## WHAT IS BEING ASKED
Scan the entries below for the word "button" and copy every line where it turns up.

## PROVIDED MATERIAL
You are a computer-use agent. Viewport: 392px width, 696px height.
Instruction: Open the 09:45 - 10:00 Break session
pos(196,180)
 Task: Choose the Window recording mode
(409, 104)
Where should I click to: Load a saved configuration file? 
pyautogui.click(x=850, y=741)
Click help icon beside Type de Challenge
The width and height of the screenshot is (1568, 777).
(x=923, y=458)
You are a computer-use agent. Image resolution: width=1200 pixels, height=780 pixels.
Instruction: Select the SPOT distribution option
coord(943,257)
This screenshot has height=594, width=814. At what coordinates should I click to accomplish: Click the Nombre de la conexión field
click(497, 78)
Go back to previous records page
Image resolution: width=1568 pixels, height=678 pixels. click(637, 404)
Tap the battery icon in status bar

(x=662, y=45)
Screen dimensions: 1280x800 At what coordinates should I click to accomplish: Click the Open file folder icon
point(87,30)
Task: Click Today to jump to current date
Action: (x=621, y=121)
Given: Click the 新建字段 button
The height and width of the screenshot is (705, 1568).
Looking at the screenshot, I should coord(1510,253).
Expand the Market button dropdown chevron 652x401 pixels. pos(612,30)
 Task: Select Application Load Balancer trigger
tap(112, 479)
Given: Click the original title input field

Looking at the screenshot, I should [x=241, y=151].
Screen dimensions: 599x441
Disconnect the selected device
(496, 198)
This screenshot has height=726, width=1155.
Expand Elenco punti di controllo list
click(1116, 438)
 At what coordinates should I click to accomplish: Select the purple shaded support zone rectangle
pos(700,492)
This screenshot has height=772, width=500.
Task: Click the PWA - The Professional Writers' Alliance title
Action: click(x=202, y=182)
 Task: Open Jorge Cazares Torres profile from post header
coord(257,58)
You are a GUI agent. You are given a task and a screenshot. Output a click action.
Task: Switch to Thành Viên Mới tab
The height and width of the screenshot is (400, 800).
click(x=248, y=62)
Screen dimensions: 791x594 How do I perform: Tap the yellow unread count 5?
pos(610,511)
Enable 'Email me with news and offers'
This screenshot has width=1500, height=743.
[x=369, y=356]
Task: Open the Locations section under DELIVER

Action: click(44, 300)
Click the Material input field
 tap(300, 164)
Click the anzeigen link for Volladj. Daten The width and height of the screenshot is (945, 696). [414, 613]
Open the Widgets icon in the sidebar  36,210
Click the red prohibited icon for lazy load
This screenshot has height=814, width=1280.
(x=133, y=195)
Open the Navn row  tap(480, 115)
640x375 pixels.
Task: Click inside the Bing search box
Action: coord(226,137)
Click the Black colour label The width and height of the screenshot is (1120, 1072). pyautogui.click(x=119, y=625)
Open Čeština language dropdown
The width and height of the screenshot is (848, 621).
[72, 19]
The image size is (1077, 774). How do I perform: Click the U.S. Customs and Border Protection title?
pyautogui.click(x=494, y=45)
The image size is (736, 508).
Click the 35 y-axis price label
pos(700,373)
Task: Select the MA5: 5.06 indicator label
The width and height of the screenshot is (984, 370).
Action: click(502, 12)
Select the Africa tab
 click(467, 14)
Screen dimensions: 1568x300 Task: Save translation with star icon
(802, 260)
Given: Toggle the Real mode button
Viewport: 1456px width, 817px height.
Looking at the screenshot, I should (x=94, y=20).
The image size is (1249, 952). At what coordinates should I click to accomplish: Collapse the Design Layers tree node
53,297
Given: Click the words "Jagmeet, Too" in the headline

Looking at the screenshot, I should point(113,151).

## EXERCISE ANSWER
Given: Click the 新建字段 button
Expand the Market button dropdown chevron 652x401 pixels. pos(612,30)
Given: Toggle the Real mode button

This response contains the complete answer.